▶ [TASK INSTRUCTIONS]
Transcribe precisely those lines of the listing that fall between the line containing "Task: Select the Sep 2021 column header" and the last line, inclusive of both.

============================================================

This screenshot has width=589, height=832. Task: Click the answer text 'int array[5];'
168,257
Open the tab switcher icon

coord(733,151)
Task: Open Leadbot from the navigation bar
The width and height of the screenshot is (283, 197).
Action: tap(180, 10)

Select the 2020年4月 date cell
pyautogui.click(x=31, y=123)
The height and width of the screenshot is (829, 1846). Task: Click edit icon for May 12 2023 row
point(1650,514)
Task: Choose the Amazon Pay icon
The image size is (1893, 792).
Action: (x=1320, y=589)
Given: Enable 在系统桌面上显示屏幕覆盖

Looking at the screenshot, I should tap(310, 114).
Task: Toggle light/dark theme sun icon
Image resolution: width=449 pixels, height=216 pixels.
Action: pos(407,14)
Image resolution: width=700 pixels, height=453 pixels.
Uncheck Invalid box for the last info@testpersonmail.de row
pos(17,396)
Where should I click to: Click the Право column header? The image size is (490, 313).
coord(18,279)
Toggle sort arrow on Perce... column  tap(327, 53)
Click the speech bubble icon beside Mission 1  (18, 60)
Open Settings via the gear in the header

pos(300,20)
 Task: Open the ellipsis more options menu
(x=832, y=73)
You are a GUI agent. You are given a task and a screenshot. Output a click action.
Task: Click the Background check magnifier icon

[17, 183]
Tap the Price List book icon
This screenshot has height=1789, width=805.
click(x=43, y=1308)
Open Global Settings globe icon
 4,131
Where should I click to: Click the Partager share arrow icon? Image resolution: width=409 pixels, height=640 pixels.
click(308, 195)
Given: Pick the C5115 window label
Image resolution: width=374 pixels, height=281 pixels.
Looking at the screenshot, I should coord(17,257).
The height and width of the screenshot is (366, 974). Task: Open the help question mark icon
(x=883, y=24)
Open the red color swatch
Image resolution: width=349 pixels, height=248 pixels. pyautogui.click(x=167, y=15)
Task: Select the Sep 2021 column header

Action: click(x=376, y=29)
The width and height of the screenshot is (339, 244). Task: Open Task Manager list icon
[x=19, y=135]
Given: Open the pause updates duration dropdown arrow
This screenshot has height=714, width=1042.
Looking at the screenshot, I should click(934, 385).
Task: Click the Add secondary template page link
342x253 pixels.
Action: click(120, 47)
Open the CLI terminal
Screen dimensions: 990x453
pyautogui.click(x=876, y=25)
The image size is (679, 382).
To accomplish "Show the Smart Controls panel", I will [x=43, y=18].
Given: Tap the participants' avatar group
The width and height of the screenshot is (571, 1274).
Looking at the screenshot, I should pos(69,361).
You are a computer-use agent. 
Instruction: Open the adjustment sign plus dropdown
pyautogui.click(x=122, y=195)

============================================================

▶ [RESULT OF THE TASK]
Task: Select the Sep 2021 column header

Action: click(x=376, y=29)
The width and height of the screenshot is (339, 244). Task: Open Task Manager list icon
[x=19, y=135]
Given: Open the pause updates duration dropdown arrow
This screenshot has height=714, width=1042.
Looking at the screenshot, I should click(934, 385).
Task: Click the Add secondary template page link
342x253 pixels.
Action: click(120, 47)
Open the CLI terminal
Screen dimensions: 990x453
pyautogui.click(x=876, y=25)
The image size is (679, 382).
To accomplish "Show the Smart Controls panel", I will [x=43, y=18].
Given: Tap the participants' avatar group
The width and height of the screenshot is (571, 1274).
Looking at the screenshot, I should pos(69,361).
You are a computer-use agent. 
Instruction: Open the adjustment sign plus dropdown
pyautogui.click(x=122, y=195)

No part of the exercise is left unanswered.